The economy shrank last quarter for the first time in three years, according to newly revised figures from the Bureau of Economic Analysis.
First quarter GDP slowed at an annual rate of -1.0% — worse than the initial estimate of 0.1% growth. It’s the first time since early 2011 that the economy has shrunk, mostly due to business inventories, construction and exports last quarter.
Consumer spending actually rose by 3.1%, bolstered by strong health-care spending.

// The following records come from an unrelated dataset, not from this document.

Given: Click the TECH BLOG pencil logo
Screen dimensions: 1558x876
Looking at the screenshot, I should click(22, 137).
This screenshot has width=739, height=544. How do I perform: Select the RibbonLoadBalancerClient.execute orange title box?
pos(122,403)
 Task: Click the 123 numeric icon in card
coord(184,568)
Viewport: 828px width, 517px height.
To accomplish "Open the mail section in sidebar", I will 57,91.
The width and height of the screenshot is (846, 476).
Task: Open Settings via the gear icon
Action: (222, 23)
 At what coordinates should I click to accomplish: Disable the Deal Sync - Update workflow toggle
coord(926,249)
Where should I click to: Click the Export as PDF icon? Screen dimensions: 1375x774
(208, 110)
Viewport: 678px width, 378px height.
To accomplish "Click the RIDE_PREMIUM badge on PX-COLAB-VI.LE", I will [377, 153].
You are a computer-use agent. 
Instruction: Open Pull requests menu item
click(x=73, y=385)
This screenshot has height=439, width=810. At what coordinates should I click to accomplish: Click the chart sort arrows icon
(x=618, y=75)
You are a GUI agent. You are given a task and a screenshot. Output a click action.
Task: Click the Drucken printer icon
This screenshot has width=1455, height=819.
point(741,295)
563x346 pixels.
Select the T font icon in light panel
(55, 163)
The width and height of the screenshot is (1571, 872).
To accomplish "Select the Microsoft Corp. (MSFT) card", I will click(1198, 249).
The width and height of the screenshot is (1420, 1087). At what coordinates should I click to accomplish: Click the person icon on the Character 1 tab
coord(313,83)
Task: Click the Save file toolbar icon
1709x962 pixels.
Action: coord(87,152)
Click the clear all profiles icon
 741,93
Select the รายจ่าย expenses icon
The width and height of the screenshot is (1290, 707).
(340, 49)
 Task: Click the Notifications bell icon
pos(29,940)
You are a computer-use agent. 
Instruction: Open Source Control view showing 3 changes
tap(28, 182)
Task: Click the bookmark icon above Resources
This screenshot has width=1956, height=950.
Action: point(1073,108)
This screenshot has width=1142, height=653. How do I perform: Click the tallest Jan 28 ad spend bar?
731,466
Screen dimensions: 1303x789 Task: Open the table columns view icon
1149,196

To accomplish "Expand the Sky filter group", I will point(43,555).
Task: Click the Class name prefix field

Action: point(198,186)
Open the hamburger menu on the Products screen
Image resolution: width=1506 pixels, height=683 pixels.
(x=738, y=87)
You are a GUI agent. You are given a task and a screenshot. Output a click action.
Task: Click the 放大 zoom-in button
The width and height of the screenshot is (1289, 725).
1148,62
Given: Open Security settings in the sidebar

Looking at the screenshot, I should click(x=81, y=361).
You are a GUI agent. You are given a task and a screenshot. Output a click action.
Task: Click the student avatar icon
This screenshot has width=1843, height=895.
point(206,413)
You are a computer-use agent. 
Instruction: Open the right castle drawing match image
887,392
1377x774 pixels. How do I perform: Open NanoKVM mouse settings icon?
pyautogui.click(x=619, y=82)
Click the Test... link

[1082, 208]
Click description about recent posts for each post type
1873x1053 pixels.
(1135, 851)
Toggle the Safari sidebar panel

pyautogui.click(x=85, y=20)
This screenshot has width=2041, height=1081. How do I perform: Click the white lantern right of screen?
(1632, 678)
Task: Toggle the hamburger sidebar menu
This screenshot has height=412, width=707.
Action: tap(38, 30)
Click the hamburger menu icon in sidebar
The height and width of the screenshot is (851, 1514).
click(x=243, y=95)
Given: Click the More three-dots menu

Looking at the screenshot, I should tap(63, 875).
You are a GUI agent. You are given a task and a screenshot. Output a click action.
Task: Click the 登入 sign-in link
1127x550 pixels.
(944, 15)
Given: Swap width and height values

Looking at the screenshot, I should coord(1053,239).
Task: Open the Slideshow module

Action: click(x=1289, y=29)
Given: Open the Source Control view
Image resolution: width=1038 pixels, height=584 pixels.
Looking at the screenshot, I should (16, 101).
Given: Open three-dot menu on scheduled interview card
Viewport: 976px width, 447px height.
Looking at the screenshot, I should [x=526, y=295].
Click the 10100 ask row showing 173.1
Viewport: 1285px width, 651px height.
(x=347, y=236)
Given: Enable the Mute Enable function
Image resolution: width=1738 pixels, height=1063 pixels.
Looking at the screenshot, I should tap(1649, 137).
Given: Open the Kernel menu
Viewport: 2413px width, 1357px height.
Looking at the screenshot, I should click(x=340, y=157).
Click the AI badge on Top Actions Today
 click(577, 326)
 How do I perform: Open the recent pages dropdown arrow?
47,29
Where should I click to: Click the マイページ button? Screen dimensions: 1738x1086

“About half of this can be traced to additional health care spending related to the Affordable Care Act driving additional access to the health care system,” according to Doug Handler, chief U.S. economist for IHS Global Insight, who noted that “growth would have been much worse without the consumers’ contribution.”
Economists attribute most of the decline to the abnormally cold weather, and they anticipate that the economy will come back stronger than anticipated this quarter.
“I believe this real GDP decline, mostly due to the polar vortex, coiled the ‘economic spring’ even tighter for a sharp snap-back (boing!) this quarter, where I have an above-consensus forecast for a 4.0% annualized rise in real GDP,” said PNC Chief Economist Stuart Hoffman.
“Despite the ugly headline, the details of the revision are actually favorable for second quarter GDP,” JPMorgan’s chief economist Michael Feroli concluded.
That’s because most of the downward revision is due to slower business inventory accumulation — a shift that will actually accelerate production this quarter “as businesses are operating with less of an inventory overhang,” according to Feroli’s research note.
Analysts also point out more encouraging signs of recovery. Jobless claims, for instance, dropped to 300,000 last week, the lowest level since August 2007, the Department of Labor said Thursday.